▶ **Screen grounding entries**
(begin)

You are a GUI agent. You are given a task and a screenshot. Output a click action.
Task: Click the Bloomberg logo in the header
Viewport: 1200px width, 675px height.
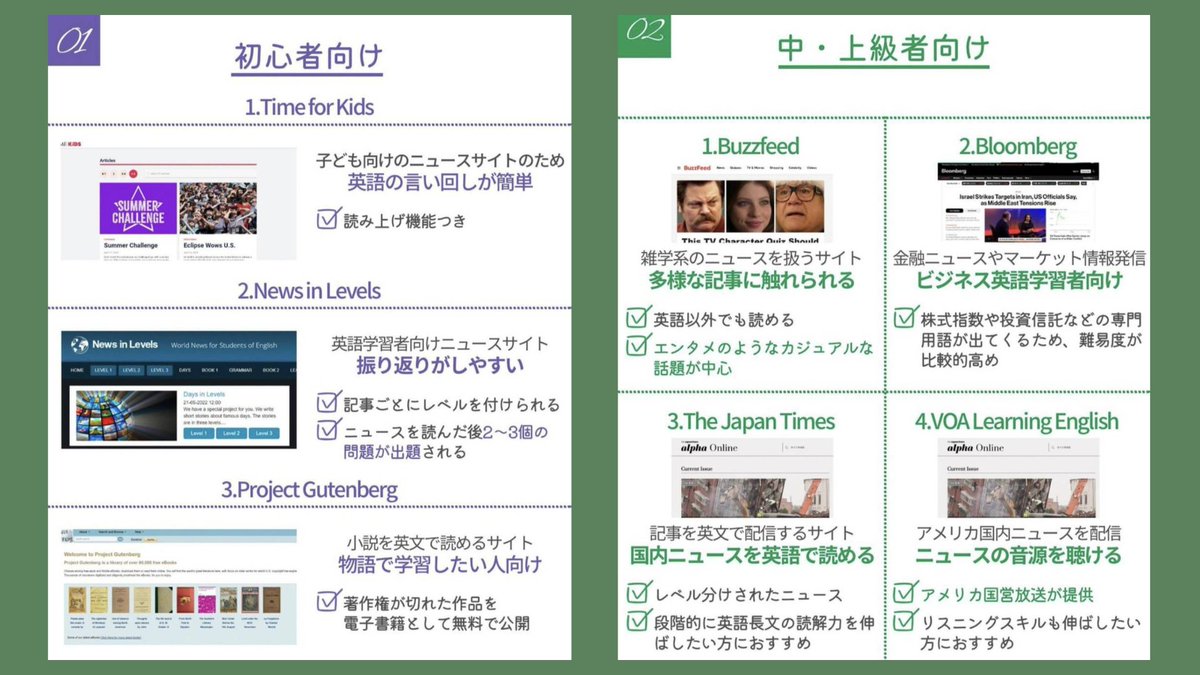click(x=953, y=171)
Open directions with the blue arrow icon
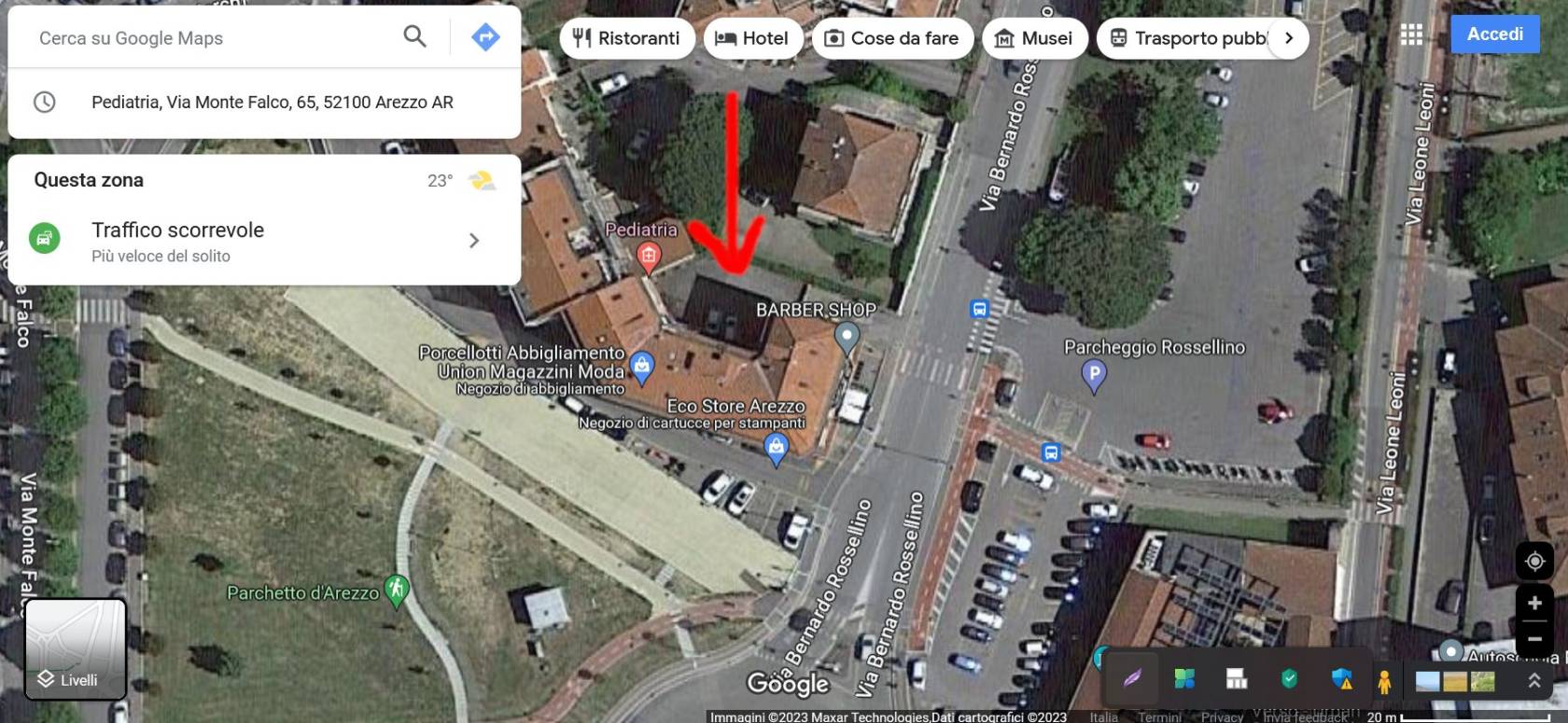 pyautogui.click(x=485, y=37)
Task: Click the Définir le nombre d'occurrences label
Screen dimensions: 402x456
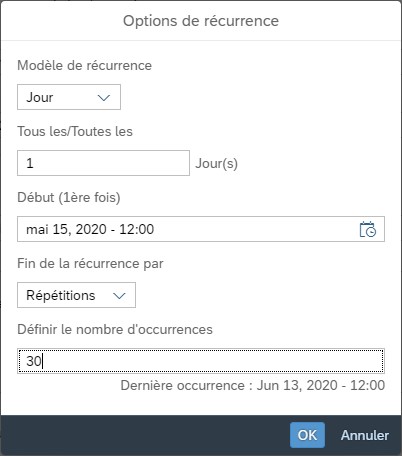Action: (x=115, y=329)
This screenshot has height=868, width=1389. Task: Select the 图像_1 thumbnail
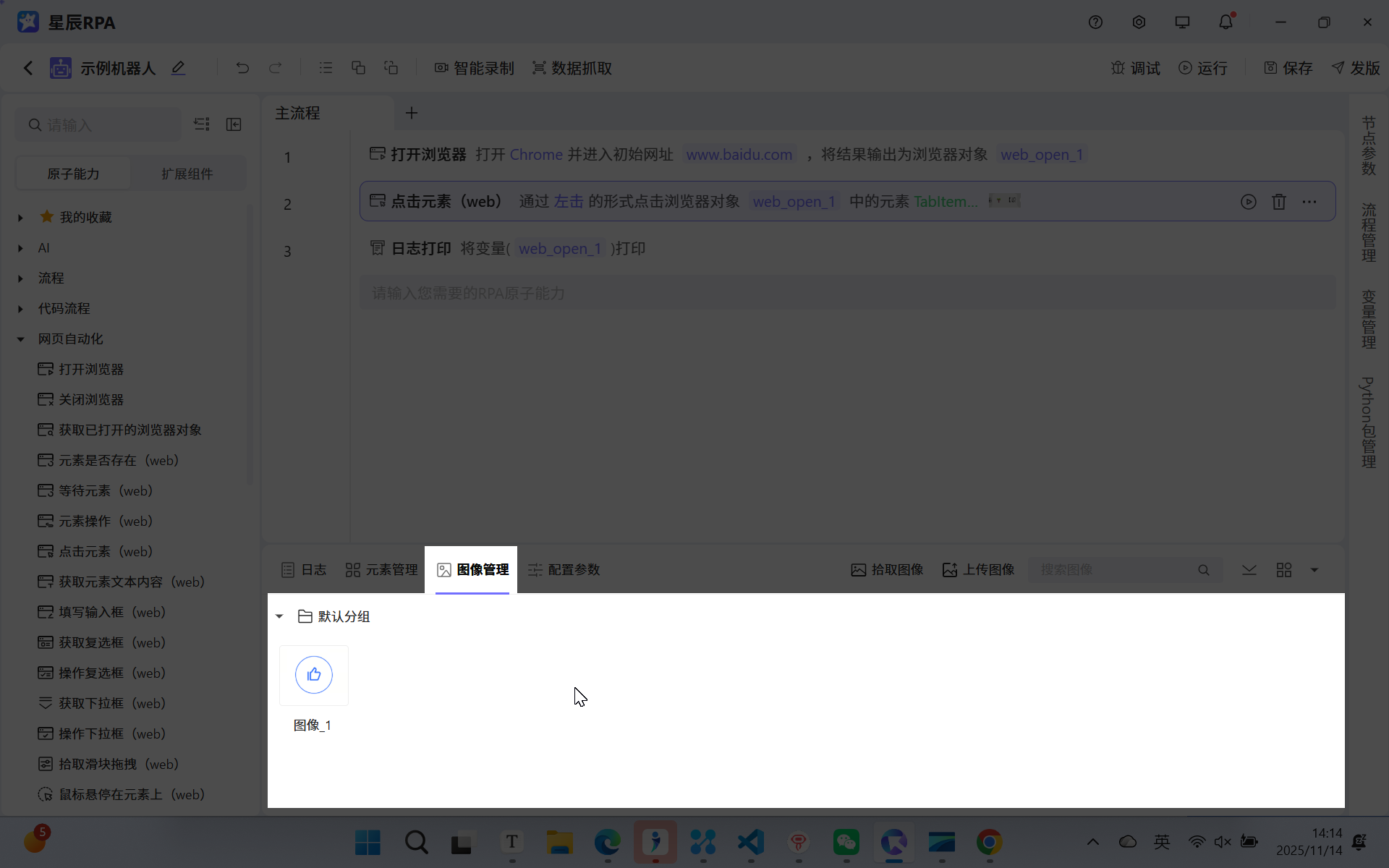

(end)

Copy out every line of the entries above that contains the word "height".

Viewport: 1200px width, 675px height.
This screenshot has height=868, width=1389. Task: Select the 图像_1 thumbnail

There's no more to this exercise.